Stored data entries
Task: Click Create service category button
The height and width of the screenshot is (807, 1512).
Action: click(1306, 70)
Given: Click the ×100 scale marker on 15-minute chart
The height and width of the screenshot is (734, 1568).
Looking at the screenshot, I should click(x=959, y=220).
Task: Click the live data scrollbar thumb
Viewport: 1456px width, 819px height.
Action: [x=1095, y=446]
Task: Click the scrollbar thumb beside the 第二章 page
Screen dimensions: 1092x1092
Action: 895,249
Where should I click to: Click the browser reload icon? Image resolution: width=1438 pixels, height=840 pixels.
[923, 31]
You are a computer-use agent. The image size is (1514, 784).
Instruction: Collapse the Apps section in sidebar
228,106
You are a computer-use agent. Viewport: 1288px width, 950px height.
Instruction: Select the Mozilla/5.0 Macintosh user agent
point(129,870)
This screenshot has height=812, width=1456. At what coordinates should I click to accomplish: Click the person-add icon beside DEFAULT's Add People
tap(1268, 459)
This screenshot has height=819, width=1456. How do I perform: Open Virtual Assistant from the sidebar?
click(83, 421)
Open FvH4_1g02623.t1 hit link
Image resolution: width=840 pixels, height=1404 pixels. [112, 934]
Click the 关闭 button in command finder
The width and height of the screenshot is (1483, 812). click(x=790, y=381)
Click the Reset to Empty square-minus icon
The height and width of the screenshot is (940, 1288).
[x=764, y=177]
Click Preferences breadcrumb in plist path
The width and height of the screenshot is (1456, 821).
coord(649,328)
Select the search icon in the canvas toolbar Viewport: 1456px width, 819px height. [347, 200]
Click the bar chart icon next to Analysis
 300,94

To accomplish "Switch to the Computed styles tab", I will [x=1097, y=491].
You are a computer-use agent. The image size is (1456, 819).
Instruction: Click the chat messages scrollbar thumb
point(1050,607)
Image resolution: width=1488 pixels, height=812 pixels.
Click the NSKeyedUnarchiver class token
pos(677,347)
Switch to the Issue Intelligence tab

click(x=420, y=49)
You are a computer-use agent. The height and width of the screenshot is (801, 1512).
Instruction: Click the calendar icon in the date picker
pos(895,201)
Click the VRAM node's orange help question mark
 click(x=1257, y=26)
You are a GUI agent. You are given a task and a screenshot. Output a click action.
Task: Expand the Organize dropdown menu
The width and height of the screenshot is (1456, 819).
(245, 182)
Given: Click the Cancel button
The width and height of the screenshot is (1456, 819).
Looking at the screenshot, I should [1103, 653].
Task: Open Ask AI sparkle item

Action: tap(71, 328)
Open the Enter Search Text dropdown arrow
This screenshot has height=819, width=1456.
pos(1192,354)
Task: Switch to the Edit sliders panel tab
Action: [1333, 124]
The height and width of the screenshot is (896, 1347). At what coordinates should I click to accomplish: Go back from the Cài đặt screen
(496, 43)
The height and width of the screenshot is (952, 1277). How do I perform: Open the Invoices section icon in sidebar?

_Problem requirements_
Could you retype each record exactly as it appears?

_Solution to this problem_
Task: Click Create service category button
The height and width of the screenshot is (807, 1512).
Action: click(1306, 70)
Given: Click the ×100 scale marker on 15-minute chart
The height and width of the screenshot is (734, 1568).
Looking at the screenshot, I should click(x=959, y=220).
Task: Click the live data scrollbar thumb
Viewport: 1456px width, 819px height.
Action: [x=1095, y=446]
Task: Click the scrollbar thumb beside the 第二章 page
Screen dimensions: 1092x1092
Action: 895,249
Where should I click to: Click the browser reload icon? Image resolution: width=1438 pixels, height=840 pixels.
[923, 31]
You are a computer-use agent. The image size is (1514, 784).
Instruction: Collapse the Apps section in sidebar
228,106
You are a computer-use agent. Viewport: 1288px width, 950px height.
Instruction: Select the Mozilla/5.0 Macintosh user agent
point(129,870)
This screenshot has height=812, width=1456. At what coordinates should I click to accomplish: Click the person-add icon beside DEFAULT's Add People
tap(1268, 459)
This screenshot has height=819, width=1456. How do I perform: Open Virtual Assistant from the sidebar?
click(83, 421)
Open FvH4_1g02623.t1 hit link
Image resolution: width=840 pixels, height=1404 pixels. [112, 934]
Click the 关闭 button in command finder
The width and height of the screenshot is (1483, 812). click(x=790, y=381)
Click the Reset to Empty square-minus icon
The height and width of the screenshot is (940, 1288).
[x=764, y=177]
Click Preferences breadcrumb in plist path
The width and height of the screenshot is (1456, 821).
coord(649,328)
Select the search icon in the canvas toolbar Viewport: 1456px width, 819px height. [347, 200]
Click the bar chart icon next to Analysis
 300,94

To accomplish "Switch to the Computed styles tab", I will [x=1097, y=491].
You are a computer-use agent. The image size is (1456, 819).
Instruction: Click the chat messages scrollbar thumb
point(1050,607)
Image resolution: width=1488 pixels, height=812 pixels.
Click the NSKeyedUnarchiver class token
pos(677,347)
Switch to the Issue Intelligence tab

click(x=420, y=49)
You are a computer-use agent. The height and width of the screenshot is (801, 1512).
Instruction: Click the calendar icon in the date picker
pos(895,201)
Click the VRAM node's orange help question mark
 click(x=1257, y=26)
You are a GUI agent. You are given a task and a screenshot. Output a click action.
Task: Expand the Organize dropdown menu
The width and height of the screenshot is (1456, 819).
(245, 182)
Given: Click the Cancel button
The width and height of the screenshot is (1456, 819).
Looking at the screenshot, I should [1103, 653].
Task: Open Ask AI sparkle item

Action: tap(71, 328)
Open the Enter Search Text dropdown arrow
This screenshot has height=819, width=1456.
pos(1192,354)
Task: Switch to the Edit sliders panel tab
Action: [1333, 124]
The height and width of the screenshot is (896, 1347). At what coordinates should I click to accomplish: Go back from the Cài đặt screen
(496, 43)
The height and width of the screenshot is (952, 1277). How do I perform: Open the Invoices section icon in sidebar?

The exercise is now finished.